いよいよ明日は各国各地方の姫君や貴族の娘、総勢12名がやってくる。
相変わらず大臣や宰相、衛兵や女官たちそろって姫君たちを迎えるための一通りの準備であわただしく、
専属医師となる バーサも城にこもって何かと忙しい日々を送っていた。
そんなある夜、バーサの部屋の扉をたたくものがあった。
「バーサ様、バーサ様」
「ダリ?」
バーサが扉を開けるとダリは腰をかがめて礼をしてから、
「バーサ様にご相談が」 困った顔をしてつぶやいた。
「ルリナ様になにか」
ダリにせかされるようにしてルリナ姫の滞在している部屋に向かうと、彼女は溜息をつきながらバーサに
こぼしはじめる。
「アルド王子が他国から姫君たちお呼びになったと聞いてからルリナ様ふさぎ込んでしまって」
「ああ」 バーサもうなだれた。
元気のないルリナ姫の様子をみてバーサも心配していたのだ。
「先ほど明日の晩餐会のためのお衣装を選んでおりましたら、髪型が服に似合わないとおっしゃって」
ダリは自分の手をぎゅうぎゅうともんだ。 その指先は針仕事をしたすぐあとのようにところどころが
赤くなっている。
バーサも明日は各国の姫たちの歓迎の催しがあると聞いていた。晩餐会とはそのことだろう。

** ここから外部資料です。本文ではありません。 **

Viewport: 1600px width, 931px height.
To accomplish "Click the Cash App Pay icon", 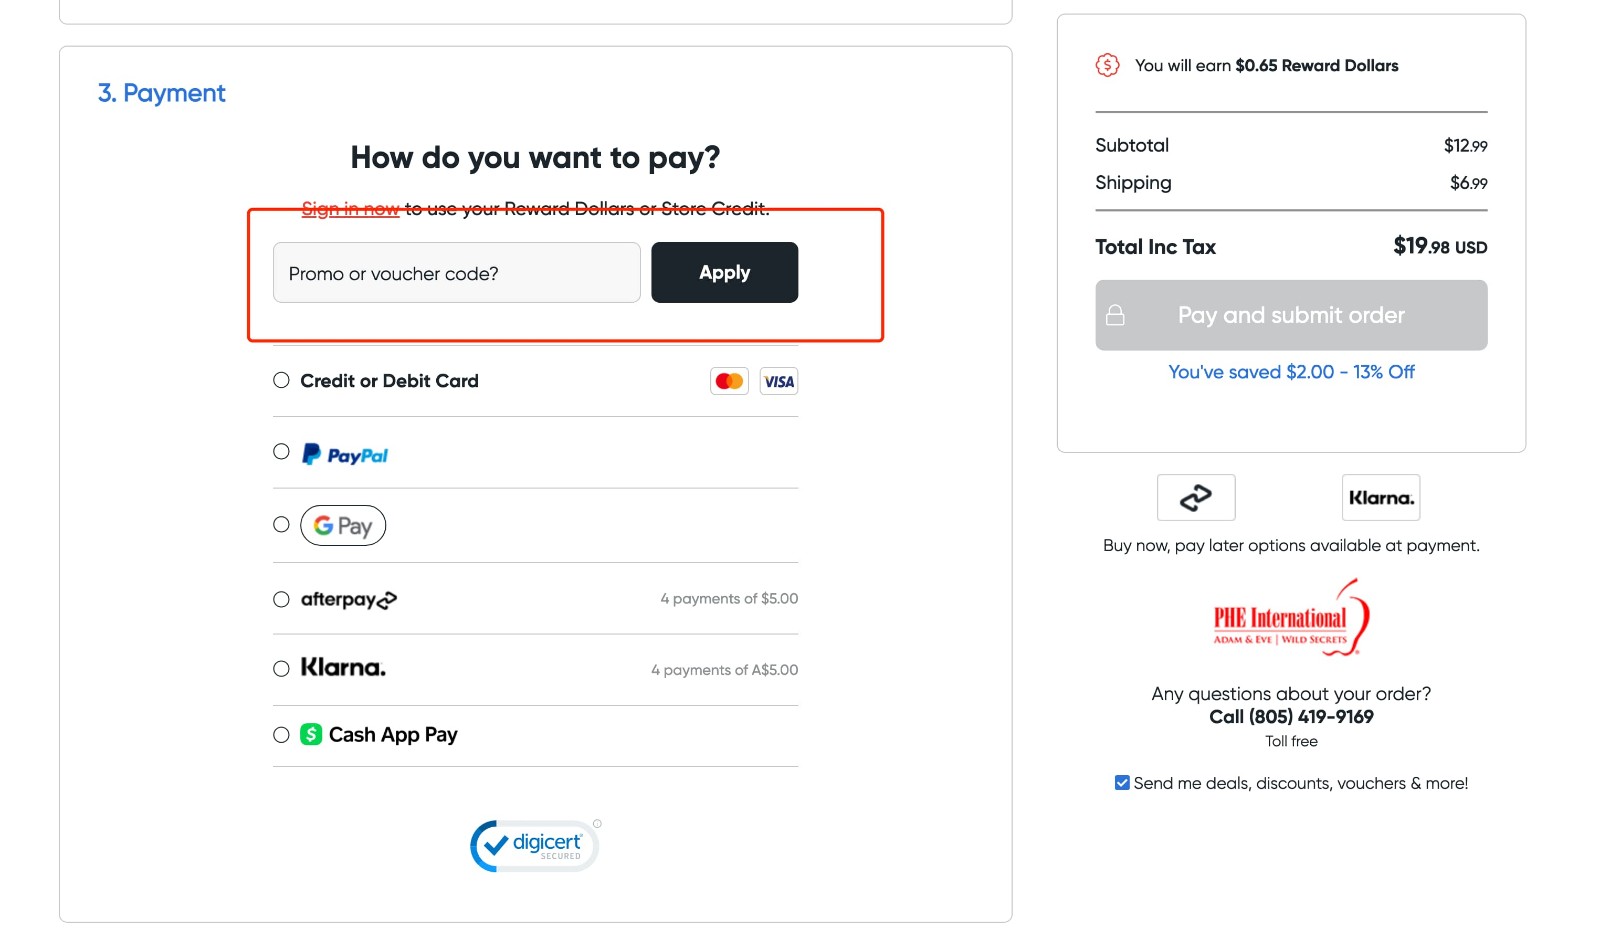I will tap(310, 734).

「申し訳ありません。今まで一度もこんなことはございませんでしたのに。わたくし、困ってしまって。もう……」
「急ぎましょう、ルリナ姫のことろへ」
バーサはダリを元気付けるように、にっこりと笑った。
ルリナ姫は部屋の中央に置かれたソファーのに顔を押し付けて声を潜めて泣いていた。
その後ろにはルリナ姫の主治医タイラが控え、バーサを見ると悲しげに微笑んだ。
「ルリナ様、どうなさいました」
光沢のある薄い紫色をしたドレスを着てルリナ姫ははらはらと涙を流して顔を上げる。
その顔をみてバーサの胸は痛んだ。
「夏……」
問いかけて、いや、と頭を振る。
ふと下をみると、ソファーのそばにあるローテーブルにはブラシや髪飾りが散乱している。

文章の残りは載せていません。